Saved data entries:
----

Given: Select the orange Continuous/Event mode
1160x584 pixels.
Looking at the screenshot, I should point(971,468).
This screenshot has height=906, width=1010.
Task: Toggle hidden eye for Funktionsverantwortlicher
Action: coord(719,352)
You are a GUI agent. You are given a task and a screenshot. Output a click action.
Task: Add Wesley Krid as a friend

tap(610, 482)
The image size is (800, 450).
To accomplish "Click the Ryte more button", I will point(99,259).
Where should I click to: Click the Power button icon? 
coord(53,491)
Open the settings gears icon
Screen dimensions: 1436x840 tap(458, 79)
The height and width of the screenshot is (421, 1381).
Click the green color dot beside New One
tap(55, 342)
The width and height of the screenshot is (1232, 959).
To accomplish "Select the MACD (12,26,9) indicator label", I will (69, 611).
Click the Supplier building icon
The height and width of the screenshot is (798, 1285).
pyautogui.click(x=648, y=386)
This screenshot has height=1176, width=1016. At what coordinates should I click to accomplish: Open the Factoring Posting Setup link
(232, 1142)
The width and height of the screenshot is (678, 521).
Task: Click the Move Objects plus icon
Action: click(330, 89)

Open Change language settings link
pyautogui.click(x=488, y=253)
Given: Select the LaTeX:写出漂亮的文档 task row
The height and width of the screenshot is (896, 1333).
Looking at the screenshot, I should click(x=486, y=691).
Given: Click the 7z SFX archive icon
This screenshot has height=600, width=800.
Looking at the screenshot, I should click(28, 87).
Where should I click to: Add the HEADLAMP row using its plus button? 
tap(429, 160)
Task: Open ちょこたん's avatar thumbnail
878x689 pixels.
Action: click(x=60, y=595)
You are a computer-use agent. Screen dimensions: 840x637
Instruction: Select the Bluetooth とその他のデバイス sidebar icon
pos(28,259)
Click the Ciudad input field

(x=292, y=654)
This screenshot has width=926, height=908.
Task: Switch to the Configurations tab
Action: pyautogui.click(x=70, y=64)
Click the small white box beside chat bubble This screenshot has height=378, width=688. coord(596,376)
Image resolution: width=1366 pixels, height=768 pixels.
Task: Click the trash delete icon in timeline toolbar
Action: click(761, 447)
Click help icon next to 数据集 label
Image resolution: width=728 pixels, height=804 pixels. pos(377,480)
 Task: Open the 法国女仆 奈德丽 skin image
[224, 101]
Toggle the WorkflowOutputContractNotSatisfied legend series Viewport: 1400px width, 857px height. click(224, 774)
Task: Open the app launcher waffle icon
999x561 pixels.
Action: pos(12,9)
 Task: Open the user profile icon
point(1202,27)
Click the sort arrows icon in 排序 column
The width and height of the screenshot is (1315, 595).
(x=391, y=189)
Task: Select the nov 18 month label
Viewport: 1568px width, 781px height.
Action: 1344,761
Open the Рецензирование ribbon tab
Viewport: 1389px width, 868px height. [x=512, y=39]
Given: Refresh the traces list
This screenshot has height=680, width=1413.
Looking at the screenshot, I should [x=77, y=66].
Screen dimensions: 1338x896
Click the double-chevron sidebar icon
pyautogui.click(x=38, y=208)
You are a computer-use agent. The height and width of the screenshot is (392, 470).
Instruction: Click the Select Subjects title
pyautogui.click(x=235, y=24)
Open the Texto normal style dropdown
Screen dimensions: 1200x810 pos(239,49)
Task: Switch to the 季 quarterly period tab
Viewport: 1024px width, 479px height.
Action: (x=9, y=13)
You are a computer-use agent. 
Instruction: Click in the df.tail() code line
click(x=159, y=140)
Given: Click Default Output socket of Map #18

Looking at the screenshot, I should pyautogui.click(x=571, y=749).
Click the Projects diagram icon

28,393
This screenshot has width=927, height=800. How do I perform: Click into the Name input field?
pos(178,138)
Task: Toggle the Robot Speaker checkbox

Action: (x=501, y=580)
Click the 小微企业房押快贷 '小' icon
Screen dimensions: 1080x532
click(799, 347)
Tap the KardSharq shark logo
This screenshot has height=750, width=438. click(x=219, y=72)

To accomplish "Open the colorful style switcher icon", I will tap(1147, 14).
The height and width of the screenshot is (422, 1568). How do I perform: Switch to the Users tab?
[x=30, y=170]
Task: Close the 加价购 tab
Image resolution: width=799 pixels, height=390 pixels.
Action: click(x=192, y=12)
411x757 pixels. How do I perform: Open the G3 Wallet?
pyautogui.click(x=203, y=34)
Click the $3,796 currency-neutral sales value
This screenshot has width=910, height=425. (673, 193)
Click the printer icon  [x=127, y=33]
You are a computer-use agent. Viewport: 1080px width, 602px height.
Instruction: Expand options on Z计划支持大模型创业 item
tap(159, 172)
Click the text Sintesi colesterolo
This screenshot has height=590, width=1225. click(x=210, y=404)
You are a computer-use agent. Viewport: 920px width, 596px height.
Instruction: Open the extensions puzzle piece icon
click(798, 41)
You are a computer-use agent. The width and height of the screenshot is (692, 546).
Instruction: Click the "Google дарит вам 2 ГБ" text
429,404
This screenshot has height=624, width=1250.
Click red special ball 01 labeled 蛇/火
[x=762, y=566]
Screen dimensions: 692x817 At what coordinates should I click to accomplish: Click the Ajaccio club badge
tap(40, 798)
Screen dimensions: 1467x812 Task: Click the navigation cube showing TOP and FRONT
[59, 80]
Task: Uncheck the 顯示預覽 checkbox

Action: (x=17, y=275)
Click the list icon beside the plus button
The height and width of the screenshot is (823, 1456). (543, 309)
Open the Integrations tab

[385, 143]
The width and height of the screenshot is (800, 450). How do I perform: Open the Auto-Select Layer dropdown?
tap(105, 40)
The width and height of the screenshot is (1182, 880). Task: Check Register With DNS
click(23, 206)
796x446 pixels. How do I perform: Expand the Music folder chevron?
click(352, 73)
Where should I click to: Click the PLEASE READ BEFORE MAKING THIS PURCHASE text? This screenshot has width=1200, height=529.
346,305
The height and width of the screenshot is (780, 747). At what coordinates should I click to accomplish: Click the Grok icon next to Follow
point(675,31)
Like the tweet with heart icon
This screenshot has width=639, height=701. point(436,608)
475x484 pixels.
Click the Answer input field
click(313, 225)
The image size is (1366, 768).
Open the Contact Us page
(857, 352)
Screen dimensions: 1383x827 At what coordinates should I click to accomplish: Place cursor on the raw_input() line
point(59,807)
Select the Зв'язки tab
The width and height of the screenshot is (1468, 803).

----

Copy every line from the data that includes the string "computer".

Finished task:
You are a computer-use agent. Screen dimensions: 840x637
You are a computer-use agent. The height and width of the screenshot is (392, 470).
You are a computer-use agent. 
You are a computer-use agent. Viewport: 1080px width, 602px height.
You are a computer-use agent. Viewport: 920px width, 596px height.
You are a computer-use agent. The width and height of the screenshot is (692, 546).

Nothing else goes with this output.